Here we will implement a code to fit a distribution to a give data, where we will using techniques from non-linear equation solving which is used to find MLEs.

OBJECTIVE

Fit a Gamma Distribution to the given data set using Maximum Likelihood Estimators. The first few values of Data looks like this -

x
0.6482746
0.3531422
1.0052057
1.1744683
0.0224576
0.2909537

LIKELIHOOD FUNCTIONS

The density of the Gamma distribution is -

\[ f(x;p,a)\ =\ \frac{a^p}{\Gamma(p)}.x^{p-1}.e^{-ax}\ ;where\ x,\ p,\ a>0 \]
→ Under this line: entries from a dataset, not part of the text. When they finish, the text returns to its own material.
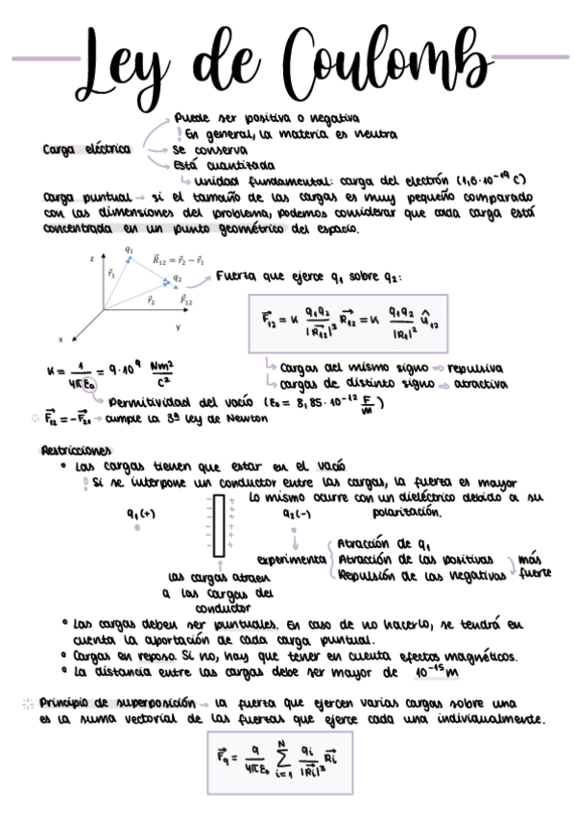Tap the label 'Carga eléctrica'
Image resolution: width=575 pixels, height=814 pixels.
(x=86, y=150)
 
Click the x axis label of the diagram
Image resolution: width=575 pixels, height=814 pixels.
(x=60, y=339)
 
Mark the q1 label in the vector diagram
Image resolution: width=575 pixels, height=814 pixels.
(x=130, y=250)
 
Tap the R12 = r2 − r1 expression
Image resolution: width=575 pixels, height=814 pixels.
(x=178, y=260)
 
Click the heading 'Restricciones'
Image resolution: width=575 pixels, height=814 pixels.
(x=76, y=450)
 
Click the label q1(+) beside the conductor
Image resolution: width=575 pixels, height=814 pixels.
(x=141, y=514)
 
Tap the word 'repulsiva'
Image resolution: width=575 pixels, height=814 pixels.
(x=481, y=368)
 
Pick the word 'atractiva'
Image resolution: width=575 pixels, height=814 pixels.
(x=481, y=383)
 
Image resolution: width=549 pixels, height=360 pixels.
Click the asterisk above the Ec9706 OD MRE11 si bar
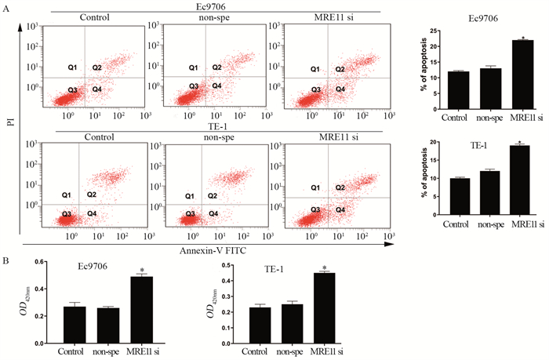tap(141, 271)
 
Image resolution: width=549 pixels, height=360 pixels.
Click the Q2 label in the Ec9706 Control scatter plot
tap(97, 68)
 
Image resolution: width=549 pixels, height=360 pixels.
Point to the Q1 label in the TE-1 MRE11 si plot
tap(314, 187)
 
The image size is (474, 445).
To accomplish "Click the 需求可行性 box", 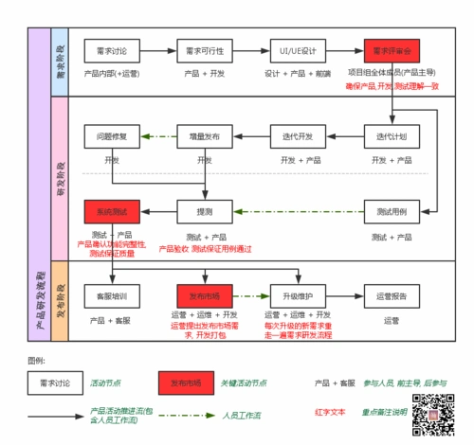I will tap(204, 49).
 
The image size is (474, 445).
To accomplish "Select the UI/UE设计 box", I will tap(297, 49).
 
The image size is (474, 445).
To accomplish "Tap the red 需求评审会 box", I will tap(390, 49).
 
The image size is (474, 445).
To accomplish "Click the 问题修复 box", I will tap(111, 136).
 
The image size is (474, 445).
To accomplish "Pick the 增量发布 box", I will tap(204, 136).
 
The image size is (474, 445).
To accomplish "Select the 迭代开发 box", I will tap(297, 136).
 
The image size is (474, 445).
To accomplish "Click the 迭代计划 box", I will tap(390, 136).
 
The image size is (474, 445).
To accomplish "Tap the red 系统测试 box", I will tap(111, 210).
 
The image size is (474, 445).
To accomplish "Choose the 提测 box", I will tap(204, 210).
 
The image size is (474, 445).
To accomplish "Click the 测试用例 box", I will tap(390, 210).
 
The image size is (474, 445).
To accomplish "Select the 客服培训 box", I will tap(111, 295).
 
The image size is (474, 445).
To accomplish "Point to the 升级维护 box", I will tap(297, 295).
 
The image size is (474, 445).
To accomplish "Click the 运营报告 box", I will tap(390, 295).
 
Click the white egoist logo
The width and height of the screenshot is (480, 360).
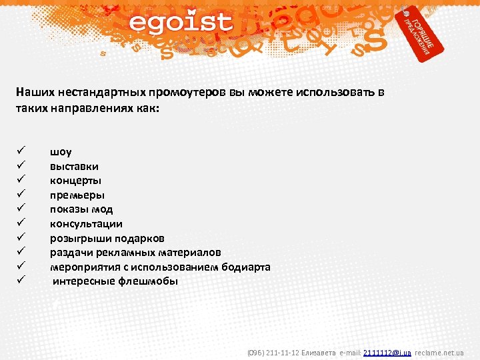181,23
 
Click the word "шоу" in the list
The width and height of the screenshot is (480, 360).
61,152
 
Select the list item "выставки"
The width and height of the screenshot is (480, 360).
74,166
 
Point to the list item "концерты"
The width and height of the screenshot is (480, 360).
75,181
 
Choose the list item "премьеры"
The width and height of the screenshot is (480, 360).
77,195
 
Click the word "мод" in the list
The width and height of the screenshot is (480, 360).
101,209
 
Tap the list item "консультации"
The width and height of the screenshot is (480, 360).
86,224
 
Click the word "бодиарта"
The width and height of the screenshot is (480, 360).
244,267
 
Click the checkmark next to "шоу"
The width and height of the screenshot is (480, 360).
21,152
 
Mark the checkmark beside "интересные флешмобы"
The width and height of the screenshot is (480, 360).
21,281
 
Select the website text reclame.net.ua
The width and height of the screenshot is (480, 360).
439,352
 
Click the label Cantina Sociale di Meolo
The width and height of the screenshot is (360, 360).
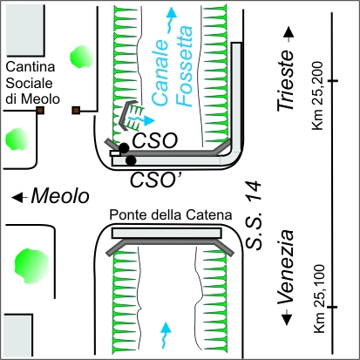tap(32, 83)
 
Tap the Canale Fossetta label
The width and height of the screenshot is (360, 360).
tap(172, 66)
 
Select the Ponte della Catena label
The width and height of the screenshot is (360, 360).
tap(171, 215)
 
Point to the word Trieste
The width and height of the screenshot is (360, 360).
tap(285, 80)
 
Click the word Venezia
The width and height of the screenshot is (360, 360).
tap(286, 268)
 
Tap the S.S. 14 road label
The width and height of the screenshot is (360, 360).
tap(254, 215)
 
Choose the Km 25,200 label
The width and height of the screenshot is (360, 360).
tap(317, 96)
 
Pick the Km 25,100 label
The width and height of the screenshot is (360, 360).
tap(318, 298)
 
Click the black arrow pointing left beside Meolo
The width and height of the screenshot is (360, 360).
tap(19, 197)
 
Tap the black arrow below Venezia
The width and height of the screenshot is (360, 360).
tap(287, 318)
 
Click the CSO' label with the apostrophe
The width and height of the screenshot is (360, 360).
tap(155, 180)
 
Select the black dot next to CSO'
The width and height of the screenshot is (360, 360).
tap(131, 160)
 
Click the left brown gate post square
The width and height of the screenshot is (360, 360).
tap(40, 110)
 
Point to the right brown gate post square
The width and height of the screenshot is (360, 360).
tap(76, 110)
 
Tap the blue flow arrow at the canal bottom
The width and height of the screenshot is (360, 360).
tap(166, 335)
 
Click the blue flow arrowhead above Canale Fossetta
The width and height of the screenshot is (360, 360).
tap(172, 13)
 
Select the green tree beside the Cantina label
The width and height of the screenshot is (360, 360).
tap(81, 57)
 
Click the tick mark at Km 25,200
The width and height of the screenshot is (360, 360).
tap(331, 80)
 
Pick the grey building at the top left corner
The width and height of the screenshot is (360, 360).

The Likelihood Function is -

\[ L(p,a)\ =\ \prod_{i=1}^n f(x;p,a) \]

where, \(x_1,\dots, x_n\) are the data in the file.

Now, the Likelihood Function when evaluated results in really small values which results in numerically improper results. So, we will instead use Log-Likehood and it’s derivatives.

\[ \frac{\partial \log(L)}{\partial p}\ =\ n.\log(a)\ +\ \log(\prod_{i=1}^n x_i) - n.\digamma(p) \]

\[ \frac{\partial \log(L)}{\partial a}\ =\ n.\frac{p}{a}\ -\ \sum_{i=1}^n x_i \]

The Jacobian Matrix for the above System of 2 Equations in 2 variables is -

\[ J\ =\ \begin{bmatrix} -n.\frac{d^2\log(\Gamma(p))}{dp^2}&\frac{n}{a} \\ \frac{n}{a}&-n.\frac{p}{a^2} \\ \end{bmatrix} \]

We now have all the tools necessary to implement the Newton-Raphson Method.

FITTING THE DISTRIBUTION - CODE & RESULTS

Let’s First have a look at the Histogram of the data -

data1 <- tibble(x = datalist)

data1 %>%
  ggplot(aes(x)) +
  geom_histogram(bins = 20) +
  theme_bw() +
  ggtitle("Histgram of the Data")

Let’s implement the Newton-Raphson’s Method to find the roots of the Log-Likelihood Function.

L.dash = function(x){
  p = x[1]
  a = x[2]

  dellogL.delp = n*log(a) + log(product) - n*digamma(p)
  dellogL.dela = (n*p/a) - summation
  
  return(c(dellogL.delp, dellogL.dela))
}

J = function(x) {
  p = x[1]
  a = x[2]

  vec = c(-n*trigamma(p), n/a, n/a, -n*p/a^2)
  J <- matrix(data = vec, ncol = 2)
  return(J)
}
NR2 = function(f, d, x0, n){
  vals <- tibble(p = rep(0, n), a = rep(0, n))
  for (i in 1:n) {
    ( x0 = x0 - solve(d(x0), f(x0)) )
    vals[i, 1] <- x0[1]
    vals[i, 2] <- x0[2]
  }
  return(vals)
}

Now, Running the above function.

kable(tail(NR2(L.dash, J, c(1,1), 10)), align = 'l')
p a
1.946418 2.878889
1.946419 2.878890
1.946419 2.878890
1.946419 2.878890
1.946419 2.878890
1.946419 2.878890

It seems our Function found a root at \(p=1.946,\ a=2.878 (approx.)\).

Let’s overlay the Gamma Distribution with these parameters on the Histogram to see how good the fit is.

Animated NR Iteration Fitting

tibble(x = datalist) %>%
  ggplot(aes(x, ..density..)) +
  geom_histogram(bins = 30) +
  geom_line(data = tibble(x = seq(min(datalist, na.rm = TRUE), max(datalist, na.rm = TRUE), 0.01), fit = dgamma(seq(min(datalist, na.rm = TRUE), max(datalist, na.rm = TRUE), 0.01), 1.946419, 2.878890)), aes(x, fit), size = 2, color = "blue") +
  theme_bw() +
  ggtitle("Gamma Distribution Fitted")

It seems like a decent fit visually!